FirstEnergy’s optimism
continues despite allegations raised in a federal whistleblower case
Tuesday that the company knew Davis-Besse’s reactor head was in bad
shape as early as 1998. The complaint, filed by a fired lead nuclear
engineer, claims FirstEnergy has misled the NRC about the extent of
the problem.
The issue of FirstEnergy’s cooperation with the
NRC was examined in detail by the agency’s inspector general, who in
January issued a scathing report. It charged that the NRC breached
its safety mandate by letting itself be influenced by FirstEnergy’s
pleas that shutting the plant down as proposed on Dec. 31, 2001,
would have seriously hurt the utility financially. Mr. Meserve
responded by stating his agency did not have the benefit of
hindsight.
According to an interview transcript of one
unnamed NRC staffer, FirstEnergy "basically fought and clawed every
inch of the way" when the shutdown order was being contemplated in
the fall of 2001. Besides reduced energy production, the company’s
perseverance to keep operating Davis-Besse was motivated by a belief
it would get a "black eye" in the industry that could affect its
financial rating, the staffer testified.
The same staffer
claimed a reduced operating temperature and other measures taken by
FirstEnergy to provide an extra safety margin during the final six
weeks of operation were "window dressing" because their scientific
benefits were "essentially nothing."
Mr. Zwolinski compared
FirstEnergy’s decision to fight the Davis-Besse shutdown order to
the cooperation the NRC received from Virginia-based Dominion
Energy. Faced with a similar set of circumstances in the fall of
2001, Dominion voluntarily agreed to shut down its North Anna and
Surry nuclear plants in Virginia to check for reactor-head nozzle
cracks - an example which Mr.

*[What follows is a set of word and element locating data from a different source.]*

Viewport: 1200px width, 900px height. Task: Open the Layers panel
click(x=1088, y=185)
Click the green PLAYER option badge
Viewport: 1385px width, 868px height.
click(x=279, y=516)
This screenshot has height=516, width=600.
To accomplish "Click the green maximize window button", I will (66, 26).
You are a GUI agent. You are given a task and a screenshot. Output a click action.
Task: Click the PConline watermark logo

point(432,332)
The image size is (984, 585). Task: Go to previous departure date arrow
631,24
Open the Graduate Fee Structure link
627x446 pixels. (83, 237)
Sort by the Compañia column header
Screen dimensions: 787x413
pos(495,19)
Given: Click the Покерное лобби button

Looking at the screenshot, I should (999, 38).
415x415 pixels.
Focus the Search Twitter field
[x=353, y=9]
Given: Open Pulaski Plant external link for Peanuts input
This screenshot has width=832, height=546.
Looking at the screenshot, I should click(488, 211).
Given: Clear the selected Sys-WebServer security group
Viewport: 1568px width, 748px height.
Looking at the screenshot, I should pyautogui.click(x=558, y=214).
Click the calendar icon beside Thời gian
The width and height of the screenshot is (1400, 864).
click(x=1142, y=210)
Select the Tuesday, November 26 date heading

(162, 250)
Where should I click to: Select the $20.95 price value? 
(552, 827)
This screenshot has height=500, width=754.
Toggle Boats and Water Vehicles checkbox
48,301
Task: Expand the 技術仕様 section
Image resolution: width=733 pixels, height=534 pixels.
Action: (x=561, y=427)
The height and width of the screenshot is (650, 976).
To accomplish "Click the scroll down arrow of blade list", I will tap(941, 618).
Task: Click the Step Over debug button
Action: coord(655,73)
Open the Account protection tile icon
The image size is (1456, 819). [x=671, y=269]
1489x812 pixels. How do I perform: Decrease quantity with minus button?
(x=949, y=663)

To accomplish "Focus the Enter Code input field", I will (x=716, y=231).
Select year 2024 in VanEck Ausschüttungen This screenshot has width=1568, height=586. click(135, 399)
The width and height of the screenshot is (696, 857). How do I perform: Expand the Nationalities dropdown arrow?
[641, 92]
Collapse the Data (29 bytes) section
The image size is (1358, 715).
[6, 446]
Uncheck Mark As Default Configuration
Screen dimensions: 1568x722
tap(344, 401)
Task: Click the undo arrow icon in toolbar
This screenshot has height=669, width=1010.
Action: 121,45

Zwolinski lauded as the "right thing"
because it was proactive.
"And would you say that Davis-Besse
didn’t choose to do the right thing?" an investigator
asked.
"Confronted with the evidence that we had other like
plants ... I would say that they did not choose to do the right
thing, regardless of how everything has turned out," Mr. Zwolinski
said.
Several NRC staffers interviewed by the investigators
made references to communication between the NRC and congressional
leaders. U.S. Sen. George Voinovich (R., Ohio) and U.S. Rep. Paul
Gillmor (R., Old Fort) were mentioned by name - but George Mulley,
the author of the inspector general’s report, told The Blade there
is no evidence that any politician wielded undue influence over the
NRC in regard to the proposed shutdown order.
The shutdown
order was proposed by NRC staffers, approved by agency lawyers, and
sent up the chain-of-command, but Mr. Collins refused to execute it.
The inspector general’s report has accused him of falling prey to
FirstEnergy’s financial pleas after meeting with Bob Saunders,
president of FirstEnergy’s nuclear subsidiary.